As we entered northern Arizona, after leaving Kanab, Utah we stopped at Jacob Lake Inn & Restaurant for a bite to eat. The young man serving us at the lunch counter said he was a BYU student from Monticello, Utah, getting ready to serve a mission. We learned he performed in the "King and I" with Terry's brother Reid. We almost always find a connection to someone we know when we ask a few questions during our stops at Jacob Lake and other places on the Arizona/Utah/Idaho trail.
Linda was not surprised when I stopped the car, after leaving Jacob Lake and took this picture, east from the overlook above Marble Canyon and the Vermilion Cliffs. One of my favorite sights in all the world.

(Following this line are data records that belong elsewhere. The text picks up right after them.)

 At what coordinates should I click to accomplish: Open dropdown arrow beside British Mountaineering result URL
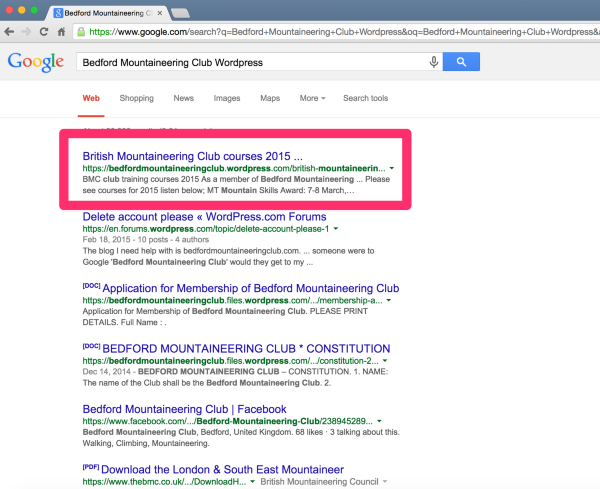[392, 169]
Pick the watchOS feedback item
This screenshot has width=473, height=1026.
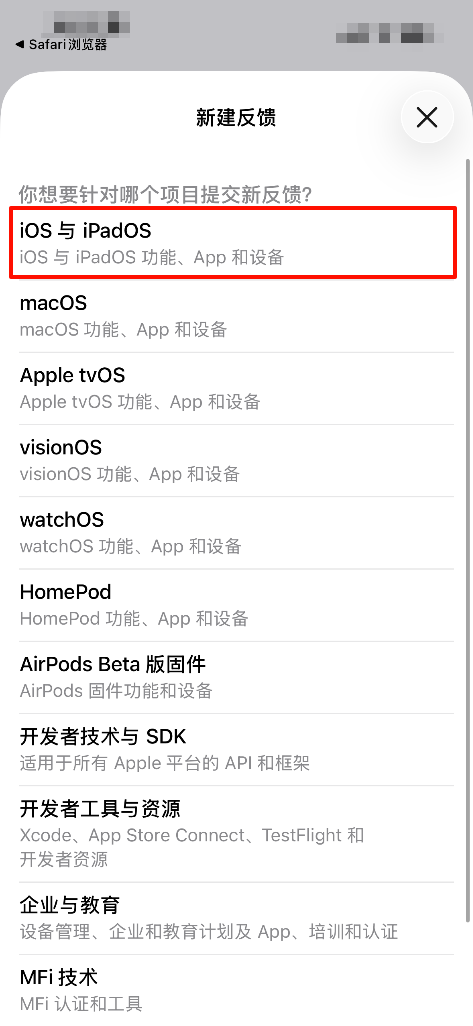tap(236, 533)
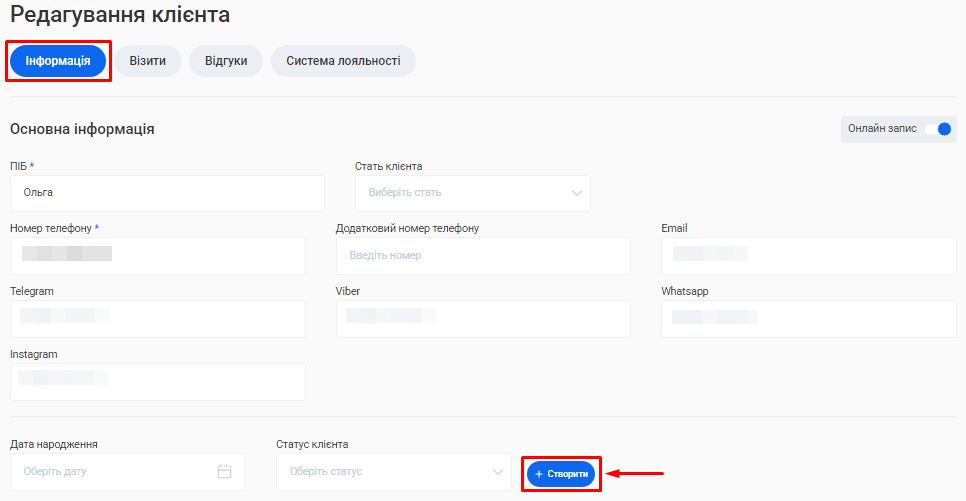This screenshot has width=966, height=501.
Task: Click the Whatsapp input field
Action: click(809, 319)
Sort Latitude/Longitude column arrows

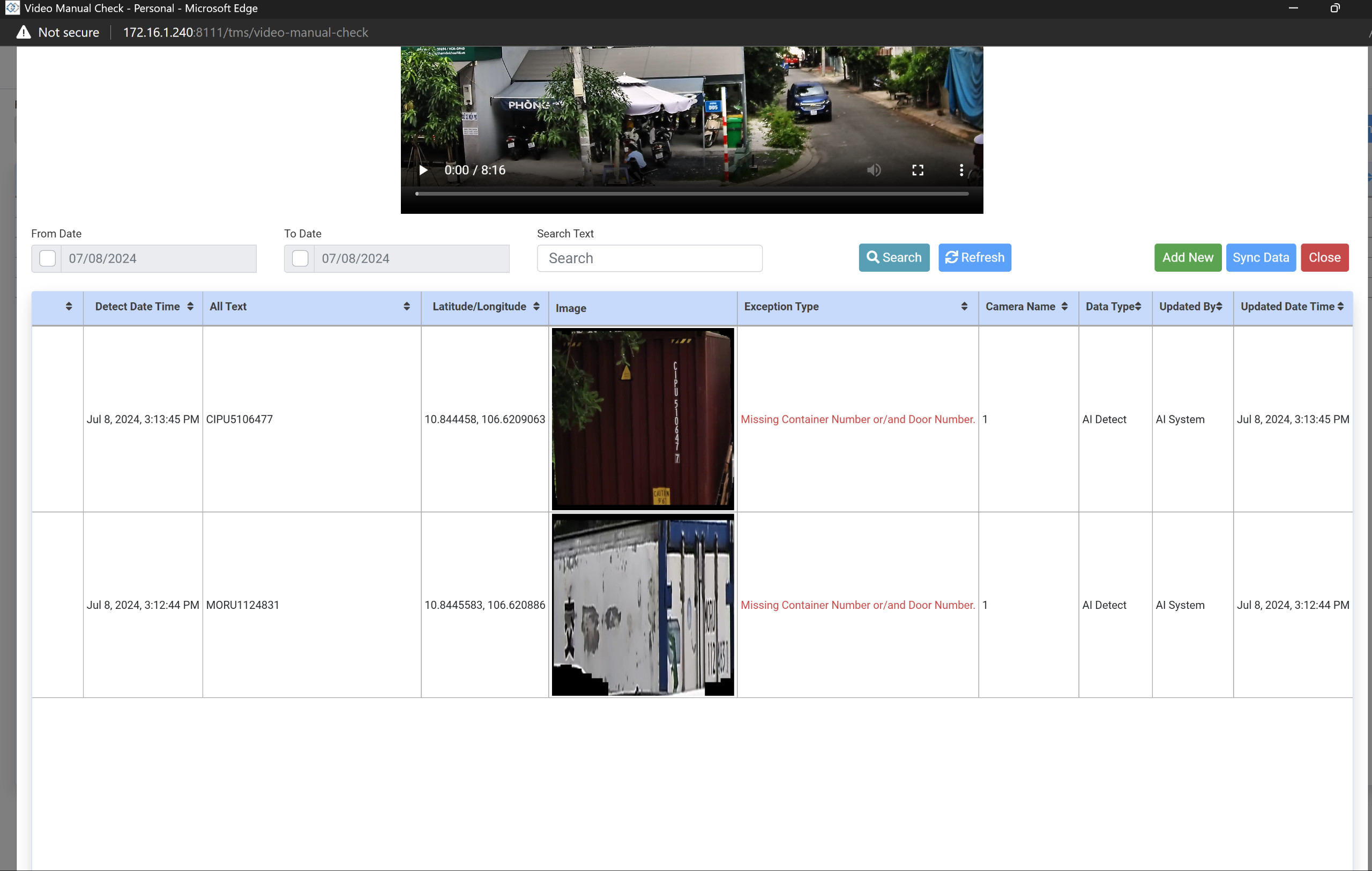(536, 307)
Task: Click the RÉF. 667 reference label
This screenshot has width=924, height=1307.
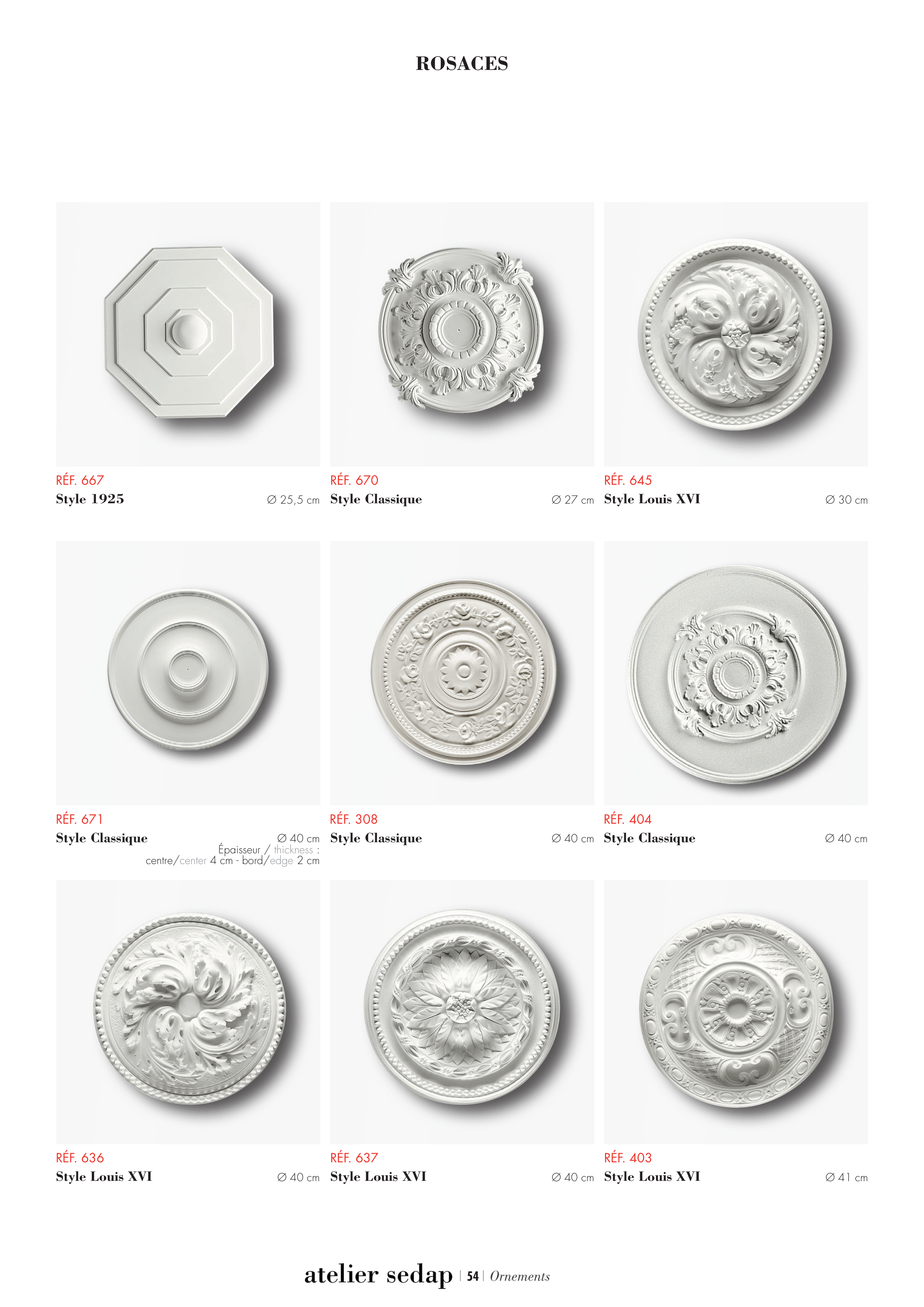Action: [x=80, y=480]
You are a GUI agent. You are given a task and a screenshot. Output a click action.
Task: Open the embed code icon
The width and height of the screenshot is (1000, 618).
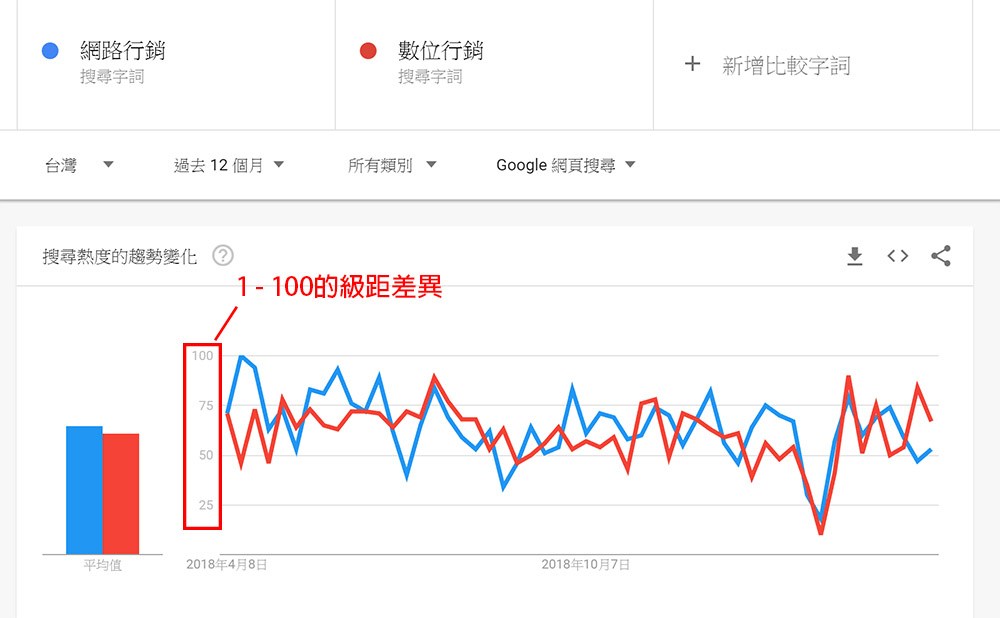click(x=897, y=256)
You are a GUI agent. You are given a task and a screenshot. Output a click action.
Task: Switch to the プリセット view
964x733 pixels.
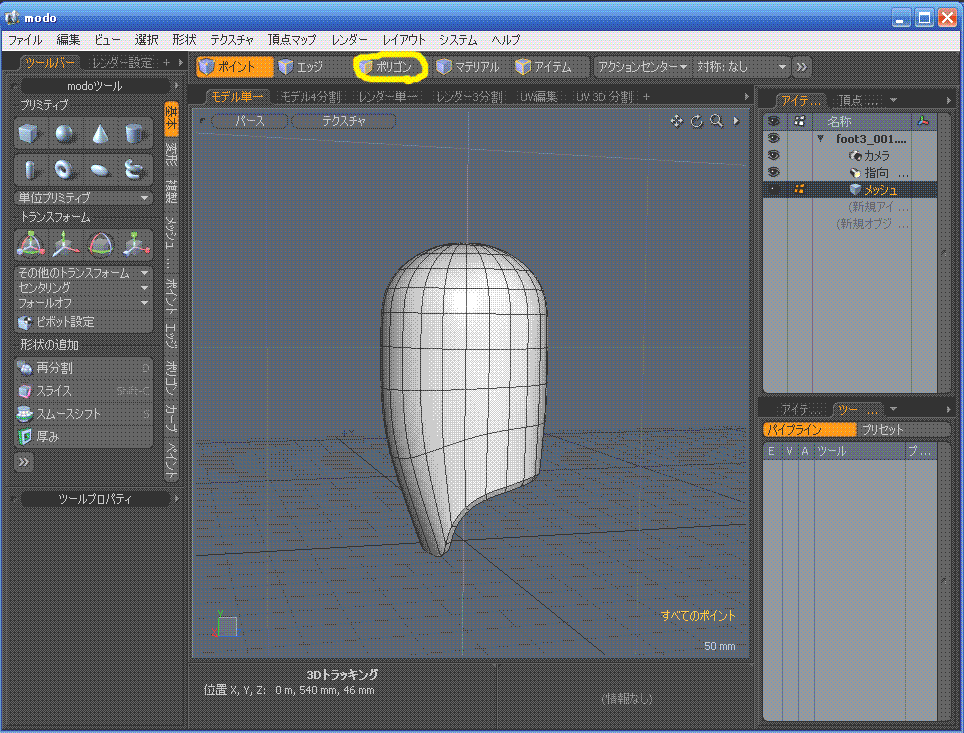tap(882, 429)
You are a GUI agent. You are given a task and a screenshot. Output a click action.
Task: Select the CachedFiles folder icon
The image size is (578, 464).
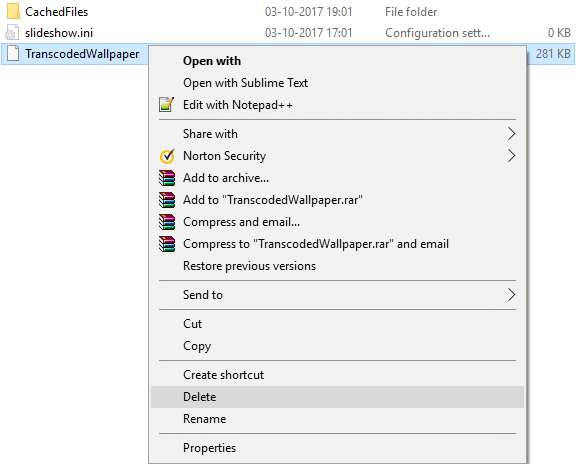tap(13, 11)
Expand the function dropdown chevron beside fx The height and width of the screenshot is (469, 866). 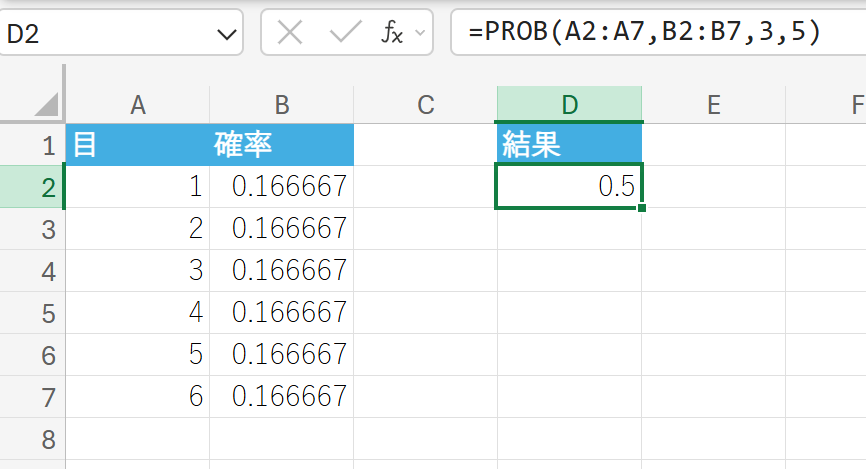tap(421, 33)
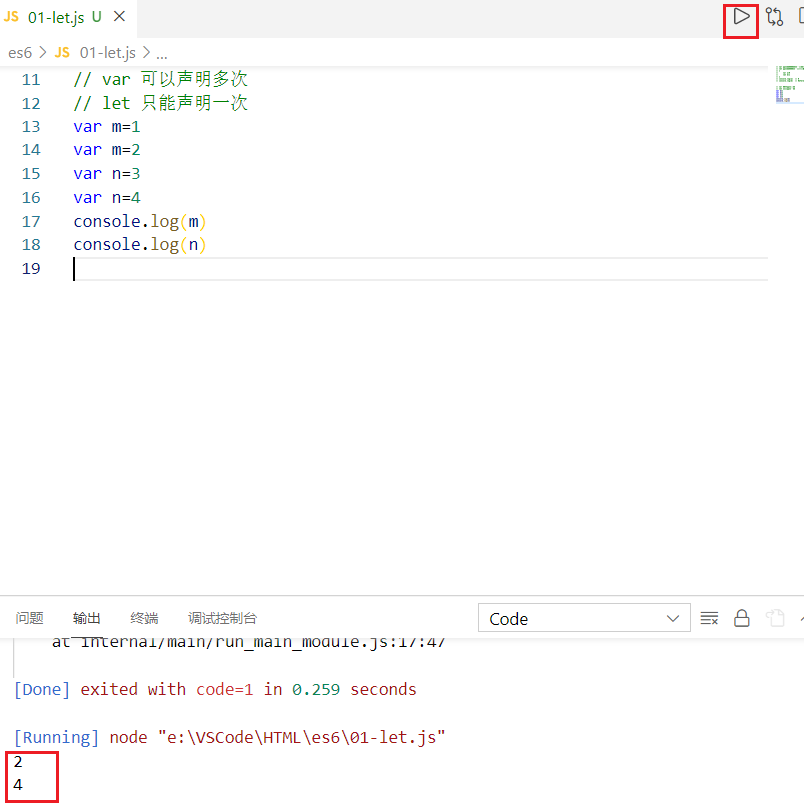Click the es6 folder breadcrumb
The height and width of the screenshot is (808, 804).
coord(19,52)
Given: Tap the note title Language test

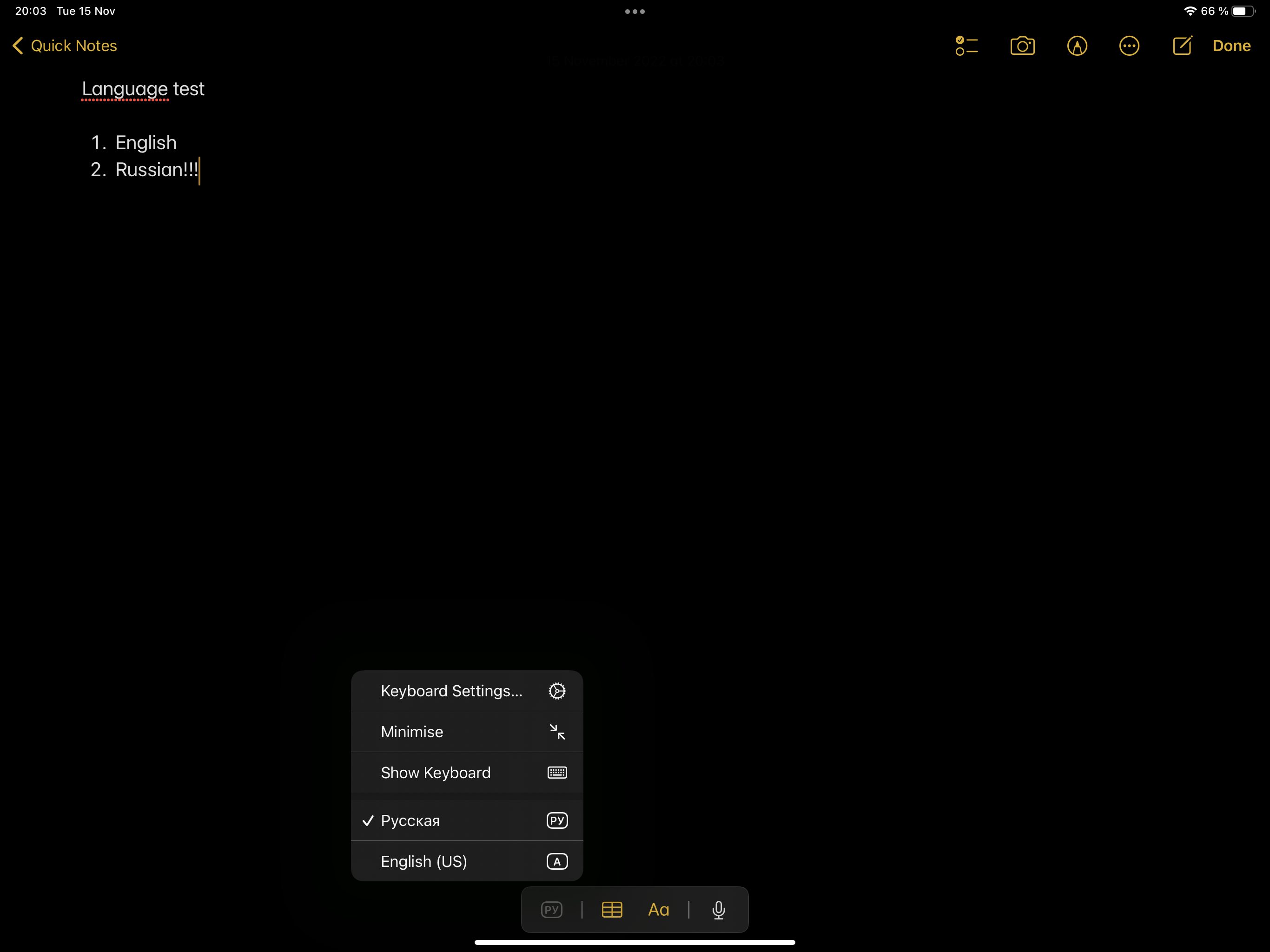Looking at the screenshot, I should [143, 89].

I am certain that I have featured another picture or two of this great open expanse in previous blogs. It is the land, vertually unchanged, that grandfather Jacob Hamblin traversed so many, many times on horseback as frontiersman, church representative and missionary to the Indian tribes of this region in the late 1800's.

We took our time on the open road, staying at or just below the speed limit ( a new and surprisingly pleasant experience for Terry). We made overnight stays in Utah and again in Flagstaff, Arizona before finally making it home to Mesa by way of Sedona, Cottonwood, Jerome and Prescott, rather than straight down the Interstate. The by-ways are always more inviting.

Saturday, following a fun-filled evening on Friday, January 21, with Jeffery and family at the Barbershop Festival where we saw both Adele and her husband Daniel perform, we bid goodbye to the gang at BYU-Idaho and began to make our way down across the the snow laden vistas of southeastern Idaho toward Utah and eventually our Arizona home. Despite the threat of another major storm we the highways clear and dry. What a blessing for us!